1. テオブロミン中毒
カカオにはテオブロミンという成分が多く含まれています。このテオブロミンには血行促進や気管拡張といった効果があり医薬品としても応用されている成分です。チョコレート以外にもココアに多く含まれています。
ただし、テオブロミンは猫にとって有毒な物質。中毒症状を引き起こすと嘔吐や下痢、痙攣、心臓への過度な負荷が症状として現れ最悪の場合、命に関わります。
猫の体はテオブロミンを代謝し体外へ排出する機能が乏しいです。そのため少量の摂取であっても、体の中で上手に処理できず中毒症状を引き起こしてしまう可能性が高いです。
2. カフェイン中毒
コーヒーや紅茶などに含まれている成分として有名なカフェインは、人間にとっては疲労感を軽減させ集中力を高めてくれる効果が期待されています。その一方で猫にとっては毒性が高い成分でもあります。
テオブロミン同様、猫の体にはカフェインを効率よく代謝する仕組みがありません。そのため、カフェインも摂取すると長時間体内に残留し少量でもカフェイン中毒を引き起こしやすいです。
猫がカフェイン中毒を引き起こすと、痙攣や嘔吐、下痢に加え呼吸不全や不整脈などを引き起こす恐れがあります。場合によっては猫が過剰な興奮状態に至ることもあります。
テオブロミン中毒同様、カフェインによって中毒症状を起こすことでも猫の命が脅かされてしまいます。
猫がチョコレートを食べたときの対応
万が一、猫がチョコレートを食べてしまった場合は、とにかく早めに動物病院を受診しましょう。中毒症状を起こしてしまうと命に関わるため、緊急で対応する必要があります。
この際、迂闊に吐かせるなどの応急処置を飼い主さんが行うのは避けましょう。獣医療に従事していない素人が無理に吐かせようとすると逆に猫に負担を与え、より取り返しのつかない事態を招く恐れがあります。
緊急対応してくれる獣医療機関に連絡し、できるだけ早く搬送しましょう。
チョコレートの種類
猫にとってチョコレートは危険性が高いですが、実は種類によっても有毒性は異なります。
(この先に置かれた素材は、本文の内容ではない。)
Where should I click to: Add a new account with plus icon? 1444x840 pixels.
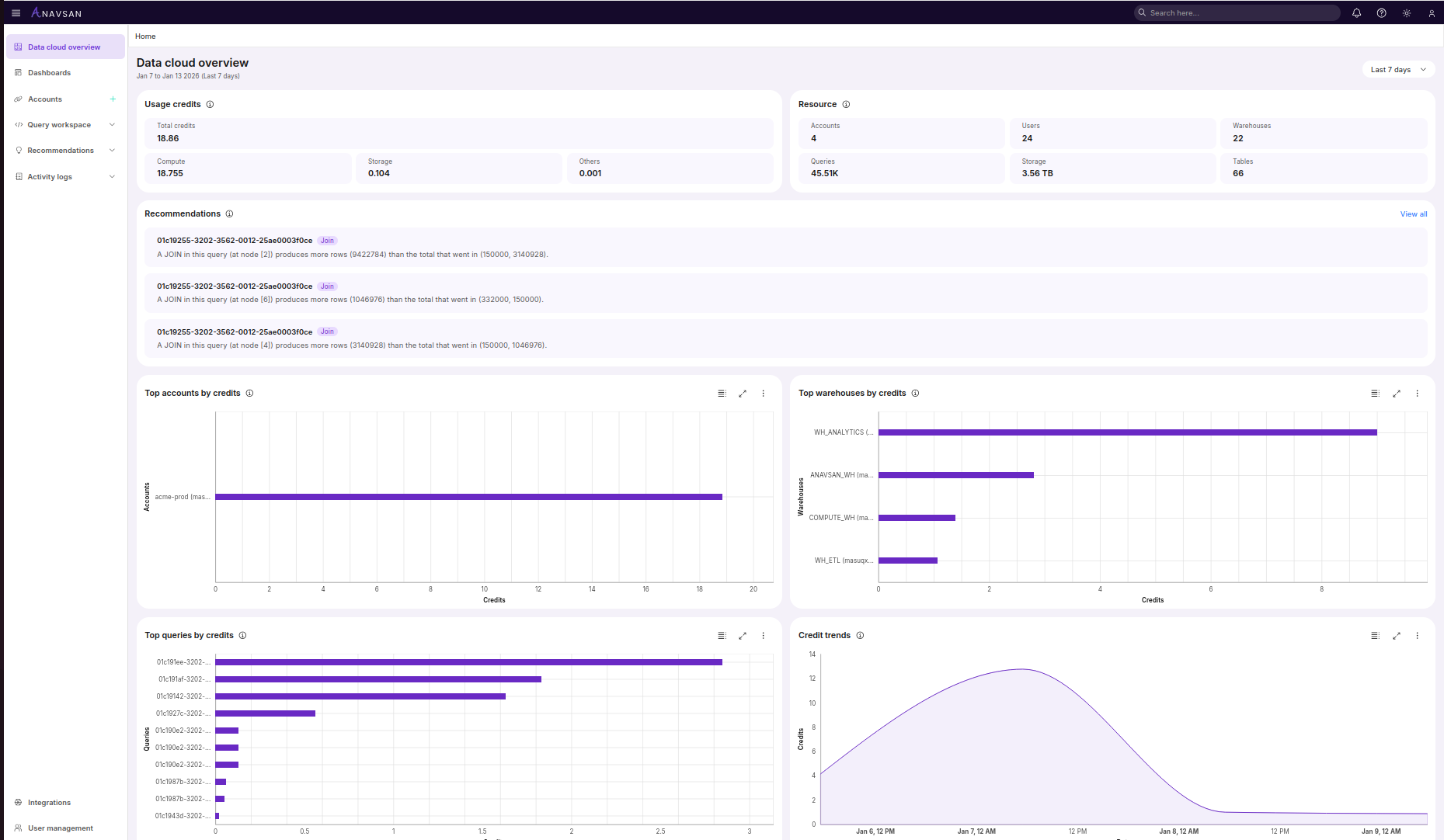[113, 99]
カカオ含有量が多いダークチョコ・ミルクチョコは少量でも危険性が高いです。
一方、ホワイトチョコレートは端的に言うと製造原材料の違いからカフェインなどの含有量も少ないため摂取してもごく少量であれば中毒になりにくいです。とはいえ、カカオ由来成分自体はホワイトチョコにも含まれており、多少はカフェインなども含まれています。
猫によって中毒が現れるチョコレート量も異なるため、どのチョコレートであっても食べた痕跡を発見したら早めに動物病院へ連れていきましょう。
まとめ
人間にとっては、甘くておいしいお菓子ですが猫にとっては非常に有毒な食べ物であるチョコレート。飼い主さんが気を付けていても、猫が好奇心で食べてしまうこともあります。
カバンの中に隠していても目を離した隙に中を漁って誤って口にしてしまう可能性もゼロではありません。バレンタインやホワイトデーなど、チョコレートを自宅に持ち帰ることが増える時期は、注意して管理されることを推奨します。